▶ **What is required**:
Update the material from the line holding "1485x812 pixels. At" through the end, both included, by swapping "Finish" for "Cancel". Give back only those lines, with nothing else changed.

▶ **Recorded information**:
□ □ □ □ □ □ □
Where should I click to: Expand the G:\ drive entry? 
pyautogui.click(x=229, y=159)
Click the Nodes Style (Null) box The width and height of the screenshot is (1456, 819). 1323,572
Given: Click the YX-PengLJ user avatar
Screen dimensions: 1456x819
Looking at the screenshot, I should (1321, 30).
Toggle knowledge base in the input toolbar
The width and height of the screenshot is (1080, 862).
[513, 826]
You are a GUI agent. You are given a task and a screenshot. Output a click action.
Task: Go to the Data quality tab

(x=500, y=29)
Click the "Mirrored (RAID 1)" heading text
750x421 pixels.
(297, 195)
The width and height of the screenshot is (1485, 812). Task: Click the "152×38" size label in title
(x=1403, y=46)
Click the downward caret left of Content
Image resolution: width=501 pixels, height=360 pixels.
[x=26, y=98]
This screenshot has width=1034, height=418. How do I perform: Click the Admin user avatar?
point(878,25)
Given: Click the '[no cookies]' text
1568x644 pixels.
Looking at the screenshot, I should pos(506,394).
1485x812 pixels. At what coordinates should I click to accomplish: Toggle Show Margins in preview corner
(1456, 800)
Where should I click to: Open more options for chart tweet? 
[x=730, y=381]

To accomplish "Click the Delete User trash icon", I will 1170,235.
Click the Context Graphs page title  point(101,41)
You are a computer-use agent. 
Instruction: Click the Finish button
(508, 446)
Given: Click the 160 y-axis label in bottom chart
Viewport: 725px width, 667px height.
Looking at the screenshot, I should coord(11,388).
□ □ □ □ □ □ □
▶ **Task answer**:
1485x812 pixels. At what coordinates should I click to accomplish: Toggle Show Margins in preview corner
(1456, 800)
Where should I click to: Open more options for chart tweet? 
[x=730, y=381]

To accomplish "Click the Delete User trash icon", I will 1170,235.
Click the Context Graphs page title  point(101,41)
You are a computer-use agent. 
Instruction: Click the Cancel button
(508, 446)
Given: Click the 160 y-axis label in bottom chart
Viewport: 725px width, 667px height.
Looking at the screenshot, I should coord(11,388).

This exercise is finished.